§ What you need to do: Reproduce all of the entries below, swapping "GUI agent" for "desktop automation agent" wherever it appears and leaving everything else unchanged.

§ Data rows:
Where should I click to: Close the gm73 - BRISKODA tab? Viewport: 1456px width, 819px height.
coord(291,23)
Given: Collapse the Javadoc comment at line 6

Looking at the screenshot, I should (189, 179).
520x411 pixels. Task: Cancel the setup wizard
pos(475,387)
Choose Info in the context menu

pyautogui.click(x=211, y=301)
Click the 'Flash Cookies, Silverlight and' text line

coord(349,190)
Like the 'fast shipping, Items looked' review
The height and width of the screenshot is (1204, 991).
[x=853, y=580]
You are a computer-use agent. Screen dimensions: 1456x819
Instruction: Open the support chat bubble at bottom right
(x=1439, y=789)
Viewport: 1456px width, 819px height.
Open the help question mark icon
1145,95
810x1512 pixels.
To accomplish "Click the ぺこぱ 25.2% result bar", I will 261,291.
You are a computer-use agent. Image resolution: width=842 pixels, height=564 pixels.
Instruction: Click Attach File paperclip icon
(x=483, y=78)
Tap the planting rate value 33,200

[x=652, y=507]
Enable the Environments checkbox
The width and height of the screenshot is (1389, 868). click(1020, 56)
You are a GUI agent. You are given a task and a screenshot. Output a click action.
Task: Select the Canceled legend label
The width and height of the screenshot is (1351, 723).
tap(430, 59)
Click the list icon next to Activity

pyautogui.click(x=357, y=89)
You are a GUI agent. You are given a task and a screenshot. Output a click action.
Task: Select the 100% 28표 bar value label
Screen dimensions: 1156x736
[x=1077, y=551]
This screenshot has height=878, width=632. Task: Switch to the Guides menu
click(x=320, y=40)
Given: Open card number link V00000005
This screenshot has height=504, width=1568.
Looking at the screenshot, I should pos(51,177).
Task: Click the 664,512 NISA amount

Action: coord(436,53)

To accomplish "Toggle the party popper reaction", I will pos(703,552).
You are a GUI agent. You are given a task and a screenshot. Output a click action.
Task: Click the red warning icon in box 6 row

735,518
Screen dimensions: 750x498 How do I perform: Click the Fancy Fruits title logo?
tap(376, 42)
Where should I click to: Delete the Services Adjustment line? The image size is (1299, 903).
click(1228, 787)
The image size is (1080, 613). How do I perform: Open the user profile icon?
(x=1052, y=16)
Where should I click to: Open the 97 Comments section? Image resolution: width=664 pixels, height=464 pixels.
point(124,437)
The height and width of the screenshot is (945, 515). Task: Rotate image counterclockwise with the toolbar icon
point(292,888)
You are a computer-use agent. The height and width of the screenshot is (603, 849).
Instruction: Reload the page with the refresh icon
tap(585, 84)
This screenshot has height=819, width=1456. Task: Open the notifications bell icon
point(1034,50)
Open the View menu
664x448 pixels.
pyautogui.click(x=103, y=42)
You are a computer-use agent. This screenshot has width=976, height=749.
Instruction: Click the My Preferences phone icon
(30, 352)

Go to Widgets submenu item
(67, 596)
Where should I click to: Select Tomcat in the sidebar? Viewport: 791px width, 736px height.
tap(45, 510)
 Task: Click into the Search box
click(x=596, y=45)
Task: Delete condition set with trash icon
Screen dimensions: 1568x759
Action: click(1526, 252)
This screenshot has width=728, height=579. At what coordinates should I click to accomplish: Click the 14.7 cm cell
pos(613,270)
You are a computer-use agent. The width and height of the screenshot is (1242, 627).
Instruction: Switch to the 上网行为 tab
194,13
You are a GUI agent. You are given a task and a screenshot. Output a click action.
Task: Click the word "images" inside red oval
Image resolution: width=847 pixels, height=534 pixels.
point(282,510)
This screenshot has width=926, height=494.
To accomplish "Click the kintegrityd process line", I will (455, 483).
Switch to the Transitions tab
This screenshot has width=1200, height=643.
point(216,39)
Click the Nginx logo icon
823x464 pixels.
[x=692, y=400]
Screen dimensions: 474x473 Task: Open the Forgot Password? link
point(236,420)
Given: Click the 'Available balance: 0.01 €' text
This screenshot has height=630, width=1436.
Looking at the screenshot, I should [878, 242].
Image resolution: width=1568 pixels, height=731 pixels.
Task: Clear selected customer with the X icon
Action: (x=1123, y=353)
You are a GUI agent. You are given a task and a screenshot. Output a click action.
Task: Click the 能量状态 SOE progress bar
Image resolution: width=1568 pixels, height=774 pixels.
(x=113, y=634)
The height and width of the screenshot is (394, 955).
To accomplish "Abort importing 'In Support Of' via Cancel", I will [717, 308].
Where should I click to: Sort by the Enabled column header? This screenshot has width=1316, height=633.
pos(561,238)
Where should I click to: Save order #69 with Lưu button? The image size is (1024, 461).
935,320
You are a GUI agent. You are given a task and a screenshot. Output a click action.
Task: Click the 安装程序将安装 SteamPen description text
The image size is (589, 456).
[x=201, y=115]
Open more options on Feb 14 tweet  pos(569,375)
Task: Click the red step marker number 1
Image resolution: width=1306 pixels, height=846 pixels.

§ Exercise output:
Where should I click to: Close the gm73 - BRISKODA tab? Viewport: 1456px width, 819px height.
coord(291,23)
Given: Collapse the Javadoc comment at line 6

Looking at the screenshot, I should (189, 179).
520x411 pixels. Task: Cancel the setup wizard
pos(475,387)
Choose Info in the context menu

pyautogui.click(x=211, y=301)
Click the 'Flash Cookies, Silverlight and' text line

coord(349,190)
Like the 'fast shipping, Items looked' review
The height and width of the screenshot is (1204, 991).
[x=853, y=580]
You are a computer-use agent. Screen dimensions: 1456x819
Instruction: Open the support chat bubble at bottom right
(x=1439, y=789)
Viewport: 1456px width, 819px height.
Open the help question mark icon
1145,95
810x1512 pixels.
To accomplish "Click the ぺこぱ 25.2% result bar", I will 261,291.
You are a computer-use agent. Image resolution: width=842 pixels, height=564 pixels.
Instruction: Click Attach File paperclip icon
(x=483, y=78)
Tap the planting rate value 33,200

[x=652, y=507]
Enable the Environments checkbox
The width and height of the screenshot is (1389, 868). click(1020, 56)
You are a desktop automation agent. You are given a task and a screenshot. Output a click action.
Task: Select the Canceled legend label
The width and height of the screenshot is (1351, 723).
tap(430, 59)
Click the list icon next to Activity

pyautogui.click(x=357, y=89)
You are a desktop automation agent. You are given a task and a screenshot. Output a click action.
Task: Select the 100% 28표 bar value label
Screen dimensions: 1156x736
[x=1077, y=551]
This screenshot has height=878, width=632. Task: Switch to the Guides menu
click(x=320, y=40)
Given: Open card number link V00000005
This screenshot has height=504, width=1568.
Looking at the screenshot, I should pos(51,177).
Task: Click the 664,512 NISA amount

Action: coord(436,53)

To accomplish "Toggle the party popper reaction", I will pos(703,552).
You are a desktop automation agent. You are given a task and a screenshot. Output a click action.
Task: Click the red warning icon in box 6 row

735,518
Screen dimensions: 750x498 How do I perform: Click the Fancy Fruits title logo?
tap(376, 42)
Where should I click to: Delete the Services Adjustment line? The image size is (1299, 903).
click(1228, 787)
The image size is (1080, 613). How do I perform: Open the user profile icon?
(x=1052, y=16)
Where should I click to: Open the 97 Comments section? Image resolution: width=664 pixels, height=464 pixels.
point(124,437)
The height and width of the screenshot is (945, 515). Task: Rotate image counterclockwise with the toolbar icon
point(292,888)
You are a computer-use agent. The height and width of the screenshot is (603, 849).
Instruction: Reload the page with the refresh icon
tap(585, 84)
This screenshot has height=819, width=1456. Task: Open the notifications bell icon
point(1034,50)
Open the View menu
664x448 pixels.
pyautogui.click(x=103, y=42)
You are a computer-use agent. This screenshot has width=976, height=749.
Instruction: Click the My Preferences phone icon
(30, 352)

Go to Widgets submenu item
(67, 596)
Where should I click to: Select Tomcat in the sidebar? Viewport: 791px width, 736px height.
tap(45, 510)
 Task: Click into the Search box
click(x=596, y=45)
Task: Delete condition set with trash icon
Screen dimensions: 1568x759
Action: click(1526, 252)
This screenshot has width=728, height=579. At what coordinates should I click to accomplish: Click the 14.7 cm cell
pos(613,270)
You are a computer-use agent. The width and height of the screenshot is (1242, 627).
Instruction: Switch to the 上网行为 tab
194,13
You are a desktop automation agent. You are given a task and a screenshot. Output a click action.
Task: Click the word "images" inside red oval
Image resolution: width=847 pixels, height=534 pixels.
point(282,510)
This screenshot has width=926, height=494.
To accomplish "Click the kintegrityd process line", I will (455, 483).
Switch to the Transitions tab
This screenshot has width=1200, height=643.
point(216,39)
Click the Nginx logo icon
823x464 pixels.
[x=692, y=400]
Screen dimensions: 474x473 Task: Open the Forgot Password? link
point(236,420)
Given: Click the 'Available balance: 0.01 €' text
This screenshot has height=630, width=1436.
Looking at the screenshot, I should [878, 242].
Image resolution: width=1568 pixels, height=731 pixels.
Task: Clear selected customer with the X icon
Action: (x=1123, y=353)
You are a desktop automation agent. You are given a task and a screenshot. Output a click action.
Task: Click the 能量状态 SOE progress bar
Image resolution: width=1568 pixels, height=774 pixels.
(x=113, y=634)
The height and width of the screenshot is (394, 955).
To accomplish "Abort importing 'In Support Of' via Cancel", I will [717, 308].
Where should I click to: Sort by the Enabled column header? This screenshot has width=1316, height=633.
pos(561,238)
Where should I click to: Save order #69 with Lưu button? The image size is (1024, 461).
935,320
You are a desktop automation agent. You are given a task and a screenshot. Output a click action.
Task: Click the 安装程序将安装 SteamPen description text
The image size is (589, 456).
[x=201, y=115]
Open more options on Feb 14 tweet  pos(569,375)
Task: Click the red step marker number 1
Image resolution: width=1306 pixels, height=846 pixels.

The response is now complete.